Non è solo il nome di una banda. È un simbolo oscuro, una ferita ancora aperta nella storia d’Italia.
E per la Sardegna, quel nome ha un volto preciso. Quello di Umberto Erriu, carabiniere di Oristano, ucciso il 20 aprile 1988 a Castel Maggiore. 24 anni con addosso la divisa e ancora tutto davanti.
Tentava di fermare una Fiat Uno sospetta insieme al collega Cataldo Stasi.
Nei sedili anteriori, senza divisa ma con pistole cariche, c’erano i fratelli Savi.
Non lasciarono scampo. Un colpo in pieno volto, poi la fuga. Silenziosa. Come ogni loro crimine.
Oggi, a distanza di oltre trent’anni, il nome di Erriu continua a vivere.
Non sui giornali. Ma nella memoria di Oristano, dove quel ragazzo venuto su tra i campi sportivi e le caserme è diventato simbolo di lealtà e sacrificio.
Nel 2017, i giardini di via Messina, nel quartiere Sacro Cuore dove era cresciuto, sono stati dedicati a lui. Nel 2015, anche una via cittadina ha preso il suo nome.
A lui è intitolata la caserma dei Carabinieri di Molinella (BO), la Stazione di Simaxis e due sezioni dell’Associazione Nazionale Carabinieri: una a Oristano, l’altra a Quartu Sant’Elena.
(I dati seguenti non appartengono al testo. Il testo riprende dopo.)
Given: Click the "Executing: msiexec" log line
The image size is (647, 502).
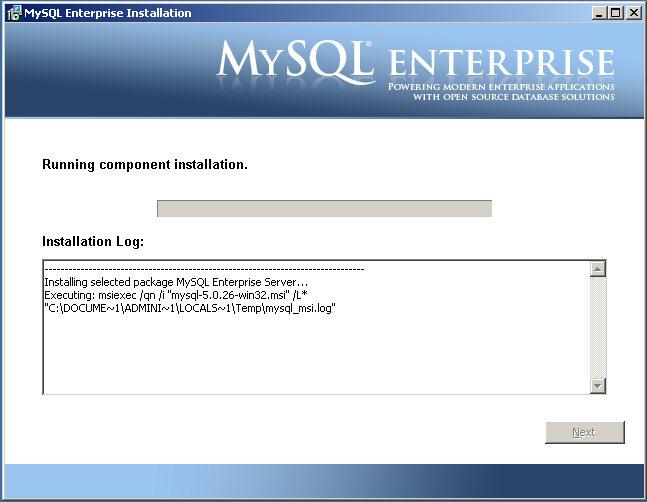Looking at the screenshot, I should coord(188,296).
Ogni anno, tra aprile e maggio, autorità, carabinieri, familiari e studenti si riuniscono per ricordarlo. C’è sua madre, Maria Vitalia Cabiddu, sempre presente.
Porta fiori, ma porta silenzio. Quel silenzio che solo chi ha perso un figlio conosce.

Dietro le sbarre non dietro la coscienza

Fabio Savi, il capobanda, è detenuto in regime di alta sicurezza nel carcere di Viterbo.
Roberto Savi, l’ex agente scelto della Mobile di Bologna, condannato a sei ergastoli, si trova a Novara. Alberto Savi, il fratello minore, anch’egli ergastolano, è rinchiuso nel carcere di Opera, a Milano. Erano poliziotti, ora sono numeri, chiusi tra cemento e silenzio.
Nessuno di loro ha mai mostrato un vero pentimento. Solo richieste di sconti di pena, ricorsi, lettere ai giudici. Ma non tutti gli assassini muoiono. Alcuni invecchiano tra le mura, altri scompaiono tra le carte dei tribunali. E intanto i nomi delle vittime scoloriscono, inchiodati a una targa o a una commemorazione annuale.
Ma la memoria vera non ha bisogno di lapidi. Vive nelle storie raccontate bene. E ricordate a lungo. In Sardegna, il vento tiene vivo il ricordo.
E le madri che hanno perso un figlio non smettono mai di piangere, nemmeno quando gli occhi si asciugano. Perché il sangue che cade sull’asfalto, non evapora mai. Resta lì, tra le radici.
Ad aspettare giustizia anche quando questa fatica ad arrivare.